000 pour l'instant, mais si vous avez besoin de quoi que ce soit à l'avenir, vous pouvez me le dire ou le dire à Peng Fei. Dites-moi simplement le prix que vous souhaitez… »

Zhuang Rui acquiesça. Il n'était pas avare, mais donner directement dix millions de dollars à Li Zhen était effectivement imprudent. Li Zhen n'avait que 26 ans cette année, et recevoir une telle somme n'était pas forcément une bonne chose.

«Merci, merci, frère Zhuang...»

La vision de Li Zhen se brouilla. C'était une personne déterminée qui n'avait même pas parlé à Peng Fei de la maladie de sa mère.

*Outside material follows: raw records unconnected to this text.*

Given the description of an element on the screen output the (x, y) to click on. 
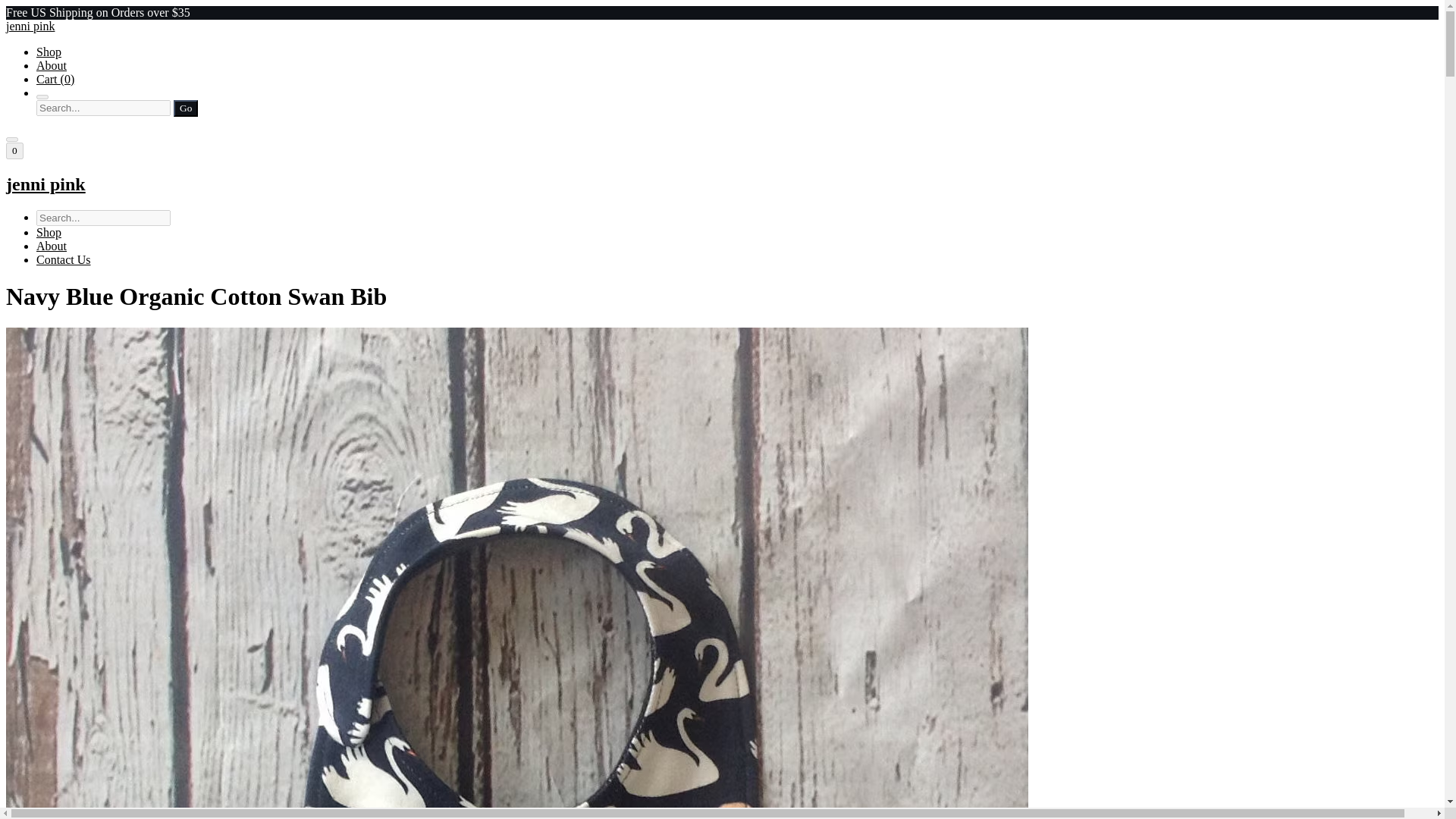
Go (185, 108)
Contact Us (63, 259)
Shop (48, 51)
About (51, 245)
About (51, 65)
Go (185, 108)
0 (14, 150)
Shop (48, 232)
jenni pink (721, 184)
Given the description of an element on the screen output the (x, y) to click on. 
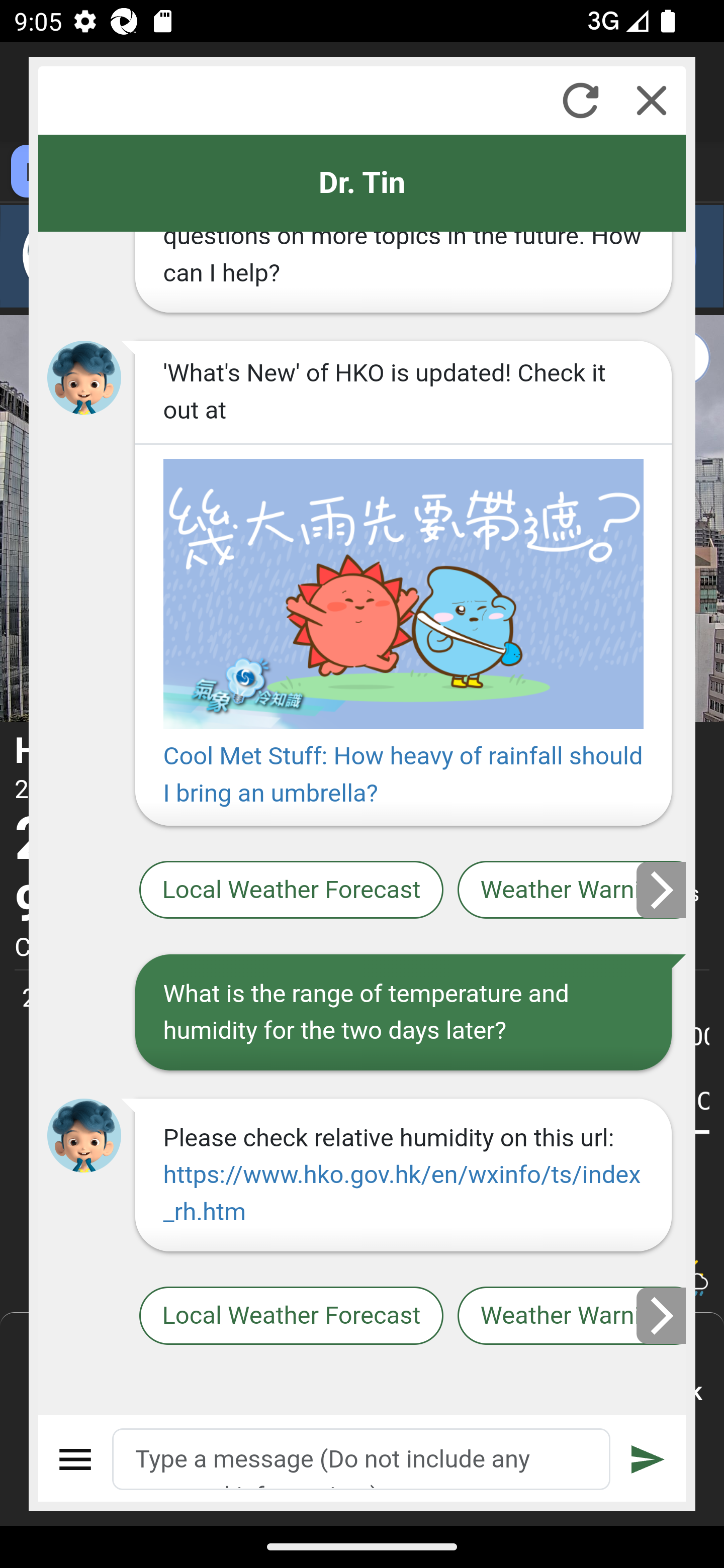
Refresh (580, 100)
Close (651, 100)
Local Weather Forecast (291, 889)
Weather Warnings (571, 889)
Next slide (661, 889)
https://www.hko.gov.hk/en/wxinfo/ts/index_rh.htm (401, 1193)
Local Weather Forecast (291, 1315)
Weather Warnings (571, 1315)
Next slide (661, 1316)
Menu (75, 1458)
Submit (648, 1458)
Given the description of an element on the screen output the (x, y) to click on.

J'avais prévu de récupérer 100

000 yuans après cette mission, puis d'emprunter un peu plus à Peng Fei pour envoyer ma mère se faire soigner dans un grand hôpital. Contre toute attente, je me suis retrouvé avec 500

000 yuans supplémentaires, une somme suffisante pour couvrir les frais médicaux de ma mère.

« Pourquoi tu en fais tout un drame, gamin ? »

Zhuang Rui lança un regard mécontent à Peng Fei, rangea la clé USB et dit : « Descends et aide-moi. On ne peut pas enlever les impacts de balles sur la coque pour l'instant, mais efface toutes les autres traces pour que le personnel de la plateforme ne fasse pas d'histoires… »

Après cet incident, Zhuang Rui ne savait plus s'il était devenu plus froid ou s'il avait simplement élargi son point de vue ; en tout cas, la perte de sept ou huit vies sous ses yeux n'avait pas provoqué chez lui une réaction aussi forte.

« Zhuang Rui, tu es de retour. Ça va ? »

Lorsque Zhuang Rui poussa la porte et entra dans la pièce, tous les regards se tournèrent vers lui. Qin Xuanbing accourut même et le dévisagea de la tête aux pieds.